What you are asked to do
Format everything from the start of the rows down to the line containing "point(179,82)" as a numbered list, leaving out any blank lines.
╔══
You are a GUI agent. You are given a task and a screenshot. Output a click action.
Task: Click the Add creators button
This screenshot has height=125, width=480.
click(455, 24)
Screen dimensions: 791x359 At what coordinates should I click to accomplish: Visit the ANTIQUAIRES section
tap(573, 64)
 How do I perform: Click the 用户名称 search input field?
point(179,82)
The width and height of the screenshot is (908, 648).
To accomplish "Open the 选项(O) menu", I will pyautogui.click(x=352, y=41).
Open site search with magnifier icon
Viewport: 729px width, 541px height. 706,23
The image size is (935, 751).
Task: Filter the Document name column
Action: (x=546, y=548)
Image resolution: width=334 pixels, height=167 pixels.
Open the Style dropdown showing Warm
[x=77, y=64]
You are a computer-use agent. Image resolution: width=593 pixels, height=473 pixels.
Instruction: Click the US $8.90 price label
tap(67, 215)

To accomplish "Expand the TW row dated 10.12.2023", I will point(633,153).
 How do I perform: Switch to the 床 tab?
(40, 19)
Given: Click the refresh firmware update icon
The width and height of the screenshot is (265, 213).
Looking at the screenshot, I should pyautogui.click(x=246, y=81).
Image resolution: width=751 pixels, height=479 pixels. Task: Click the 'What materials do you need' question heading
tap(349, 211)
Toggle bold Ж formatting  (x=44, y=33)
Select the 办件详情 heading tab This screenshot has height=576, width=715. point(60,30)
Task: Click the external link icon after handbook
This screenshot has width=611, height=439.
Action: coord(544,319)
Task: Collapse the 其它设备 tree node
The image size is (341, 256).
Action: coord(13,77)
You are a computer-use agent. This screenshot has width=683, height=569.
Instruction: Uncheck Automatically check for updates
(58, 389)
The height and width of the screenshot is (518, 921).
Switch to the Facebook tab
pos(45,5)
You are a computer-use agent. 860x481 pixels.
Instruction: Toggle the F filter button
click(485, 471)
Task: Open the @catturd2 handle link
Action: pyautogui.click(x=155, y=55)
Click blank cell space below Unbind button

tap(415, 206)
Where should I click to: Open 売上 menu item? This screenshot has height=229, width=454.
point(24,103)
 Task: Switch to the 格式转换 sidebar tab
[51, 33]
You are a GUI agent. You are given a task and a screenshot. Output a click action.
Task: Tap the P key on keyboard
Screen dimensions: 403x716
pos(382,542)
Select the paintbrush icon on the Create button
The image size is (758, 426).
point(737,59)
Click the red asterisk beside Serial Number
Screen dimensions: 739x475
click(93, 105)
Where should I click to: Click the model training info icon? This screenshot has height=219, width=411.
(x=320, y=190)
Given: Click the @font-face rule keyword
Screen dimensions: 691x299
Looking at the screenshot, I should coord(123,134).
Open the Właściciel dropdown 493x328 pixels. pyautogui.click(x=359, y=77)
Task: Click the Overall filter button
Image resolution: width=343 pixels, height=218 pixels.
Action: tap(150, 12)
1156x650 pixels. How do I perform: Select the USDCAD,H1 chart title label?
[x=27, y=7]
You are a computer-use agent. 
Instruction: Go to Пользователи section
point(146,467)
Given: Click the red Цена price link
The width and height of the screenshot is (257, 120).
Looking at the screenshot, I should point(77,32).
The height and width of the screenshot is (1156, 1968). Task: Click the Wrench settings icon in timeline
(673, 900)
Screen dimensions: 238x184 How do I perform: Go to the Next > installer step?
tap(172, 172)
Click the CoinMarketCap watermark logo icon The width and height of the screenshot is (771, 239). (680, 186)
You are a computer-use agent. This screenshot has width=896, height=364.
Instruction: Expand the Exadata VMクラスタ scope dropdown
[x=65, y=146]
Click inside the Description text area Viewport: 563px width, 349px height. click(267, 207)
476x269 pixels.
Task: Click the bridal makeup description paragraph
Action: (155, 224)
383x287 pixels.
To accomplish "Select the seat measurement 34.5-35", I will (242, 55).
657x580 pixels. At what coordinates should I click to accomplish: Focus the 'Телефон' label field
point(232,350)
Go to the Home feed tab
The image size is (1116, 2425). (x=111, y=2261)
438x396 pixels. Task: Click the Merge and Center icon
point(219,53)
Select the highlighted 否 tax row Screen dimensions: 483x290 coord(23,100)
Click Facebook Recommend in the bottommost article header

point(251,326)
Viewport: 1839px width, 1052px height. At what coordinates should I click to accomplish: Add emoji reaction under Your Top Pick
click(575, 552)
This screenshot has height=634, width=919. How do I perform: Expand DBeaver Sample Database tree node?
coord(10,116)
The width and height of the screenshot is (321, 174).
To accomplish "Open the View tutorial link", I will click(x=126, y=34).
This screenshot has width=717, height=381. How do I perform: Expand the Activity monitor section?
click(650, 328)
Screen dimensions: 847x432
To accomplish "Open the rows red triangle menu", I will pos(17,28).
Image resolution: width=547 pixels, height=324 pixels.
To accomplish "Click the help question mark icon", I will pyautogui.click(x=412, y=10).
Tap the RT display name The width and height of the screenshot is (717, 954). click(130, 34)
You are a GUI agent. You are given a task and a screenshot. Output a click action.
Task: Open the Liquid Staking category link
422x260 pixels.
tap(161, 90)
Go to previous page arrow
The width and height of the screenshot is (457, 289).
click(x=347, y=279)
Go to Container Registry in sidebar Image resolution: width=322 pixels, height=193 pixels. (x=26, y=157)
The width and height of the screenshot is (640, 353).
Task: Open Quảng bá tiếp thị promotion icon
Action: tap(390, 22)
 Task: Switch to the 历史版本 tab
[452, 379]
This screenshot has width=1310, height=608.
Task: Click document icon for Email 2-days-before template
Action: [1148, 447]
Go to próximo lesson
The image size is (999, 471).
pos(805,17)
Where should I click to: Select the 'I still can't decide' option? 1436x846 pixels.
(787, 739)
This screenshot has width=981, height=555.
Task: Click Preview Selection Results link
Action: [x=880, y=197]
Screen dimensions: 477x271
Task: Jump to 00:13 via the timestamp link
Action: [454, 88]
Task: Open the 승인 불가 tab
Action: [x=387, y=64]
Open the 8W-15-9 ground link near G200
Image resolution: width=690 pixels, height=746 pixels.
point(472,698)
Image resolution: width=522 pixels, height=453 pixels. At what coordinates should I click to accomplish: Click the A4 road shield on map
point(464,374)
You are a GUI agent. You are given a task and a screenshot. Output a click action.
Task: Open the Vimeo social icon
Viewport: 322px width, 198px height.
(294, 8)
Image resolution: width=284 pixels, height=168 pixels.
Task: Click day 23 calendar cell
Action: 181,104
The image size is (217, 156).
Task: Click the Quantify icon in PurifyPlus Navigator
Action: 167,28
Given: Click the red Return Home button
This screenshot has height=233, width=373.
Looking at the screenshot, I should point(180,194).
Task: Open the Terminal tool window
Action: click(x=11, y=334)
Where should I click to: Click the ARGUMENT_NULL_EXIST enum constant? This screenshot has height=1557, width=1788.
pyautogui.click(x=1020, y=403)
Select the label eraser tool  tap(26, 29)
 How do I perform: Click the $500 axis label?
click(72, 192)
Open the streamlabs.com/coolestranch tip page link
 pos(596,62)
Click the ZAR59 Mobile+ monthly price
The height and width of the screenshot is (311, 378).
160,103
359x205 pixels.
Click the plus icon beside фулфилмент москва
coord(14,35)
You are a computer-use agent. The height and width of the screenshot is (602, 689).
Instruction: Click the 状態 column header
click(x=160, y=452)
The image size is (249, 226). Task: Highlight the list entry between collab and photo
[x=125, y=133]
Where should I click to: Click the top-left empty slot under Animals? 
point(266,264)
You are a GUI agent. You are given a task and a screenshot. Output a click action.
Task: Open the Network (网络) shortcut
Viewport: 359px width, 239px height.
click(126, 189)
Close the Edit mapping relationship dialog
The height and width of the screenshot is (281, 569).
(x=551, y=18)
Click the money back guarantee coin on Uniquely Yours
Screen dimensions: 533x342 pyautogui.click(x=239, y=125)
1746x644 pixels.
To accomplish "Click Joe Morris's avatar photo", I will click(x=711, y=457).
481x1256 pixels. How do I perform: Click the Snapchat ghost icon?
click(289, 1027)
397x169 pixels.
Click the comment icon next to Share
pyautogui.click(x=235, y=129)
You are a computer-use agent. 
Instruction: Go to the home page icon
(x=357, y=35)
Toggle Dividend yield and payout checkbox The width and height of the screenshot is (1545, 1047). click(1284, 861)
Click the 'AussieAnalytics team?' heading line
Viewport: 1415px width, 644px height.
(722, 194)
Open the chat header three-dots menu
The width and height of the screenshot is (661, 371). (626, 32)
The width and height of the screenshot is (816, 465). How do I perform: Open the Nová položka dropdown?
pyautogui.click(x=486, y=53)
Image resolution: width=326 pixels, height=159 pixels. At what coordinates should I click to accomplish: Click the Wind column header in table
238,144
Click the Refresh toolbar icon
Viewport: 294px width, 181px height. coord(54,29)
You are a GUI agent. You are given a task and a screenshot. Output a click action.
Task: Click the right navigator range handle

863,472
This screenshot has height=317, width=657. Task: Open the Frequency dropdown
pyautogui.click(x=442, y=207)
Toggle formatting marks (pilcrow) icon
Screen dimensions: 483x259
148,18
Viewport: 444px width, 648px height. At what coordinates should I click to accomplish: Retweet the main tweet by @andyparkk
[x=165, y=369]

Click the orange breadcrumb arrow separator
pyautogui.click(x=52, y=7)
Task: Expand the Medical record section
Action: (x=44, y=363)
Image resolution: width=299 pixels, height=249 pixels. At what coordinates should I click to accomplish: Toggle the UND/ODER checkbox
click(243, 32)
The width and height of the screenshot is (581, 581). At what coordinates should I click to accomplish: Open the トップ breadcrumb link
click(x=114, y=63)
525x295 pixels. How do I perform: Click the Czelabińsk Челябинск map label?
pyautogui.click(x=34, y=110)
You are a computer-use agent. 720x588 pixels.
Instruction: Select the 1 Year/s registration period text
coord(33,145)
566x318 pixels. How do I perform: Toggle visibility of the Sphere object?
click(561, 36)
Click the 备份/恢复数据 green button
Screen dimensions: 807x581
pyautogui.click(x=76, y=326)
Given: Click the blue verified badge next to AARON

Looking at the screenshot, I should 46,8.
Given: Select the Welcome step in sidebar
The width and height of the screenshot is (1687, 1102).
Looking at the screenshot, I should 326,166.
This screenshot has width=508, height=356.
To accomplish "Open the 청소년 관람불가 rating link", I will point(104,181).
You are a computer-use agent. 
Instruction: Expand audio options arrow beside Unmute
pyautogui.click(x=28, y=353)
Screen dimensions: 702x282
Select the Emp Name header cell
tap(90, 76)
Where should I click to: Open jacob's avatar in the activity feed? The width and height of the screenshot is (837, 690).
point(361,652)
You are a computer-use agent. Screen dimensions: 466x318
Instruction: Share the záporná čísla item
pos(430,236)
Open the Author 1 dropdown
╚══
Task result
1. You are a GUI agent. You are given a task and a screenshot. Output a click action.
2. Task: Click the Add creators button
3. This screenshot has height=125, width=480.
4. click(455, 24)
5. Screen dimensions: 791x359 At what coordinates should I click to accomplish: Visit the ANTIQUAIRES section
6. tap(573, 64)
7.  How do I perform: Click the 用户名称 search input field?
8. point(179,82)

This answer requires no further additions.